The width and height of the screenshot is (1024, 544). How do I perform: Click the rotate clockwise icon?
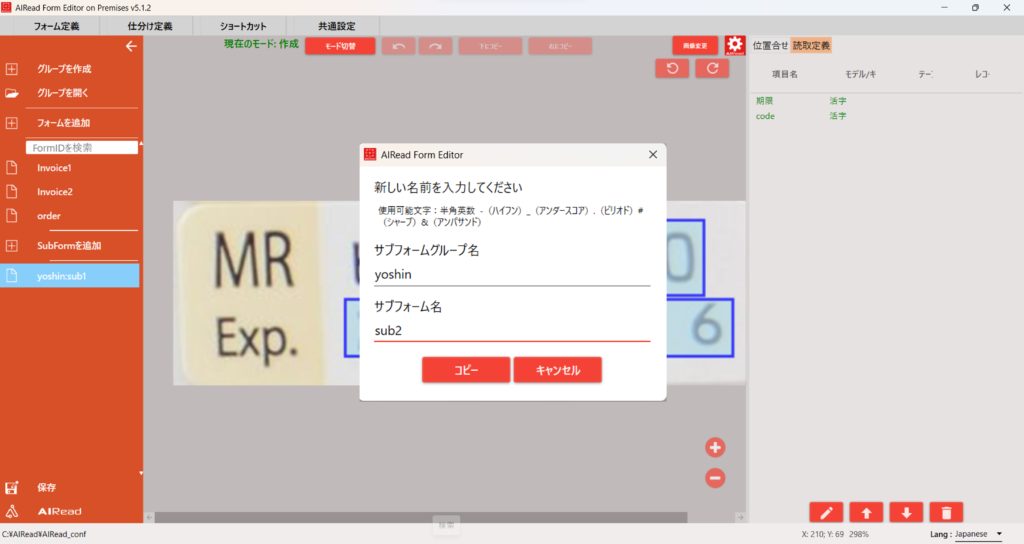[712, 68]
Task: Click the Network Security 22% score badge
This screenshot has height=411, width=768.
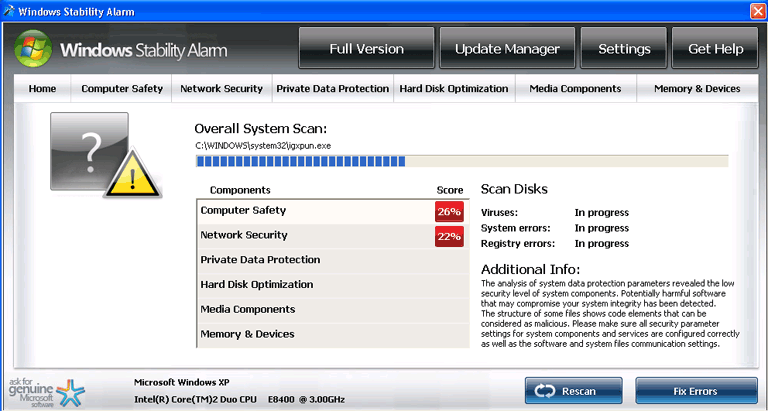Action: 449,236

··········

◆ Exercise objective ◆
Every record above must be copied exactly; none of the pictures belong in the copy.

◆ Response to this task ◆
The width and height of the screenshot is (1024, 544). How do I perform: Click the rotate clockwise icon?
[712, 68]
Task: Click the Network Security 22% score badge
This screenshot has height=411, width=768.
Action: 449,236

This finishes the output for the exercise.